[Extracted data entries]
::::

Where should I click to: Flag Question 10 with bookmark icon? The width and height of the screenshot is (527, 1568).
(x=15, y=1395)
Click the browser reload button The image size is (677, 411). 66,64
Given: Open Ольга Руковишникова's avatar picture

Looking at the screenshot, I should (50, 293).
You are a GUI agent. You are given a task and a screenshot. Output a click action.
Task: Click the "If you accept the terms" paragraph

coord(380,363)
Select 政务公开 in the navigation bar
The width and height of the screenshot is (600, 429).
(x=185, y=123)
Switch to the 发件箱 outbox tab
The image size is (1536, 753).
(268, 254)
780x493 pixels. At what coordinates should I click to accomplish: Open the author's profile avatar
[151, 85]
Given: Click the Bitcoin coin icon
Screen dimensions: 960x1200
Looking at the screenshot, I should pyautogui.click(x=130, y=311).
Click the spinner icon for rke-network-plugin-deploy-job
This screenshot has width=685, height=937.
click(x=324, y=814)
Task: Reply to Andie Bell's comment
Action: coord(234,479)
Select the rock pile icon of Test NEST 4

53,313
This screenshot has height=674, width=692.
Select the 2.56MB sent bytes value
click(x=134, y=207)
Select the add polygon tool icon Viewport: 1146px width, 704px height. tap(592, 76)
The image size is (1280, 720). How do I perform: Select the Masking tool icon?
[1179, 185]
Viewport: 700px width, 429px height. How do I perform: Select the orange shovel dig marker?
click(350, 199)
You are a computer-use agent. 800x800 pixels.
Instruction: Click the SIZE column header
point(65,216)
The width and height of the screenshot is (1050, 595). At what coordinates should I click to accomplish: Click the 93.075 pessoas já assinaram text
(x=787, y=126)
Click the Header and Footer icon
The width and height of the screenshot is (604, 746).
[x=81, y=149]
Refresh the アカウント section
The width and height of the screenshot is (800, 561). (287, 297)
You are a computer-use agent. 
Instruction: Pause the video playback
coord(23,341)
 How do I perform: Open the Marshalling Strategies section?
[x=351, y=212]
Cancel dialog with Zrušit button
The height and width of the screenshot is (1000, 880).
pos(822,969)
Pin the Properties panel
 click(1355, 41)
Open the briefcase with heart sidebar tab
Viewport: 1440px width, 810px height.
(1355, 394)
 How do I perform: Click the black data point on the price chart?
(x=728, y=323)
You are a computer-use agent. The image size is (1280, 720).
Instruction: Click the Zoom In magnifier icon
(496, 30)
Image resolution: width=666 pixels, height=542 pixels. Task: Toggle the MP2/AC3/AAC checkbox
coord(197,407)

::::

Each record needs to be duplicated exactly as given.

RESULT:
Where should I click to: Flag Question 10 with bookmark icon? The width and height of the screenshot is (527, 1568).
(x=15, y=1395)
Click the browser reload button The image size is (677, 411). 66,64
Given: Open Ольга Руковишникова's avatar picture

Looking at the screenshot, I should (50, 293).
You are a GUI agent. You are given a task and a screenshot. Output a click action.
Task: Click the "If you accept the terms" paragraph

coord(380,363)
Select 政务公开 in the navigation bar
The width and height of the screenshot is (600, 429).
(x=185, y=123)
Switch to the 发件箱 outbox tab
The image size is (1536, 753).
(268, 254)
780x493 pixels. At what coordinates should I click to accomplish: Open the author's profile avatar
[151, 85]
Given: Click the Bitcoin coin icon
Screen dimensions: 960x1200
Looking at the screenshot, I should pyautogui.click(x=130, y=311).
Click the spinner icon for rke-network-plugin-deploy-job
This screenshot has width=685, height=937.
click(x=324, y=814)
Task: Reply to Andie Bell's comment
Action: coord(234,479)
Select the rock pile icon of Test NEST 4

53,313
This screenshot has height=674, width=692.
Select the 2.56MB sent bytes value
click(x=134, y=207)
Select the add polygon tool icon Viewport: 1146px width, 704px height. tap(592, 76)
The image size is (1280, 720). How do I perform: Select the Masking tool icon?
[1179, 185]
Viewport: 700px width, 429px height. How do I perform: Select the orange shovel dig marker?
click(350, 199)
You are a computer-use agent. 800x800 pixels.
Instruction: Click the SIZE column header
point(65,216)
The width and height of the screenshot is (1050, 595). At what coordinates should I click to accomplish: Click the 93.075 pessoas já assinaram text
(x=787, y=126)
Click the Header and Footer icon
The width and height of the screenshot is (604, 746).
[x=81, y=149]
Refresh the アカウント section
The width and height of the screenshot is (800, 561). (287, 297)
You are a computer-use agent. 
Instruction: Pause the video playback
coord(23,341)
 How do I perform: Open the Marshalling Strategies section?
[x=351, y=212]
Cancel dialog with Zrušit button
The height and width of the screenshot is (1000, 880).
pos(822,969)
Pin the Properties panel
 click(1355, 41)
Open the briefcase with heart sidebar tab
Viewport: 1440px width, 810px height.
(1355, 394)
 How do I perform: Click the black data point on the price chart?
(x=728, y=323)
You are a computer-use agent. The image size is (1280, 720).
Instruction: Click the Zoom In magnifier icon
(496, 30)
Image resolution: width=666 pixels, height=542 pixels. Task: Toggle the MP2/AC3/AAC checkbox
coord(197,407)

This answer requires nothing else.